## Data excerpts
━━━━━━━━━━━━━━━━

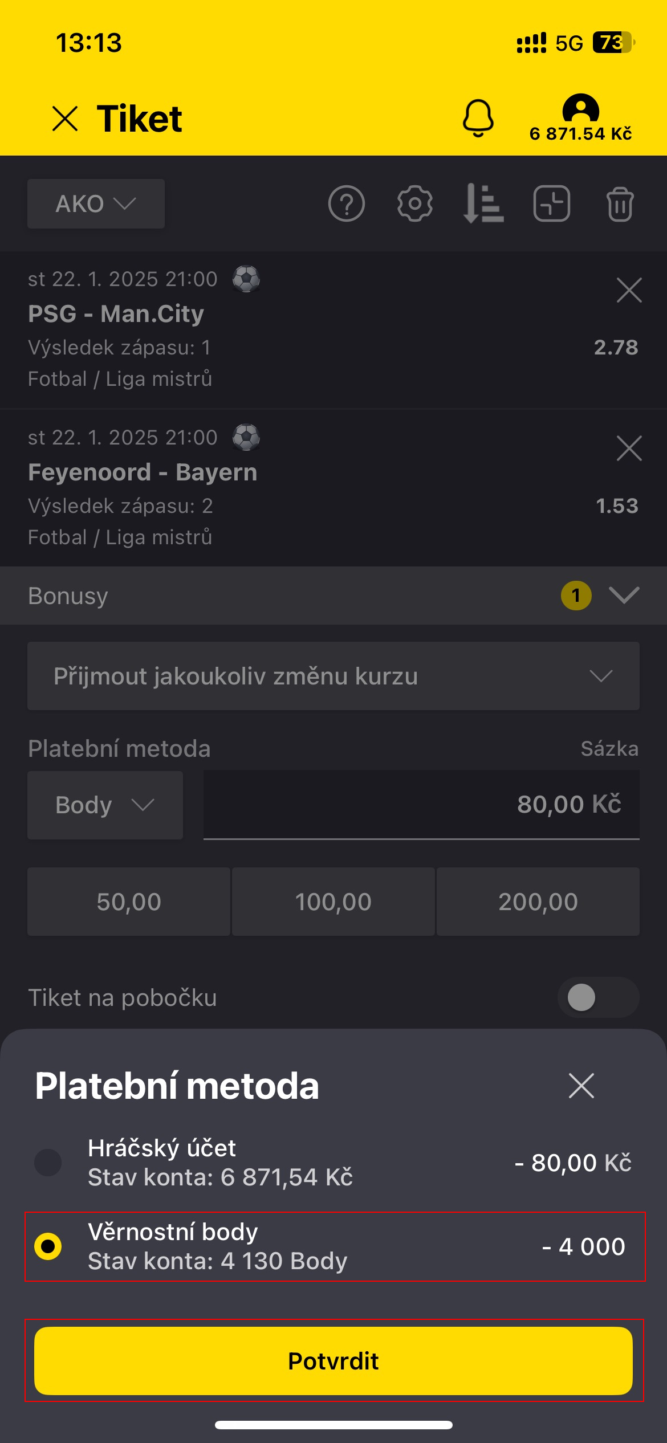Open the help question mark icon
Viewport: 667px width, 1443px height.
(x=347, y=203)
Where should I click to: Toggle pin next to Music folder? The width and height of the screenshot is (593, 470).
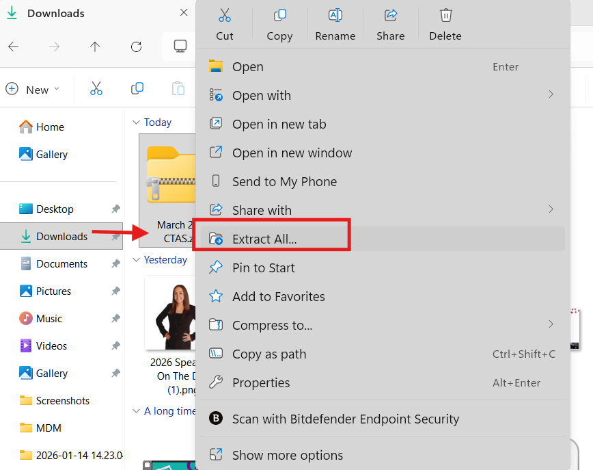coord(115,319)
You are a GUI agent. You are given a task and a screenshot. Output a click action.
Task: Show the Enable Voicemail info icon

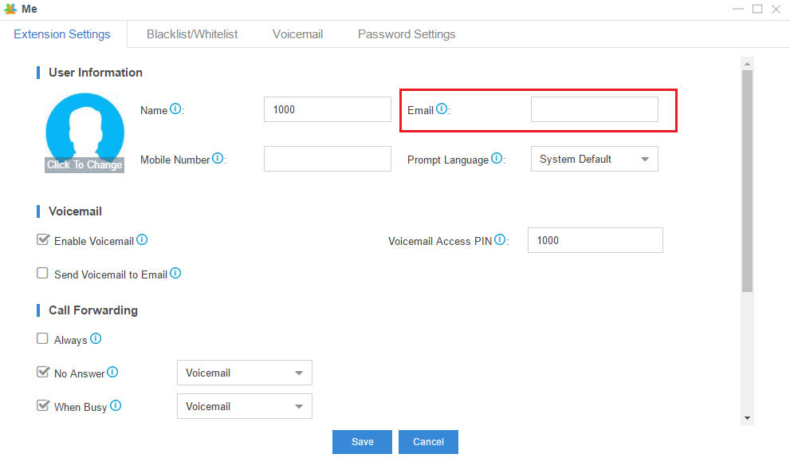142,239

━━━━━━━━━━━━━━━━

## TASK DESCRIPTION
The answer should consist only of the lines from the line with "Where should I" through the last line of the data, repeated exactly; pictures stay out.

## SOLVED EXERCISE
Where should I click to: Toggle pin next to Music folder? The width and height of the screenshot is (593, 470).
coord(115,319)
You are a GUI agent. You are given a task and a screenshot. Output a click action.
Task: Show the Enable Voicemail info icon

142,239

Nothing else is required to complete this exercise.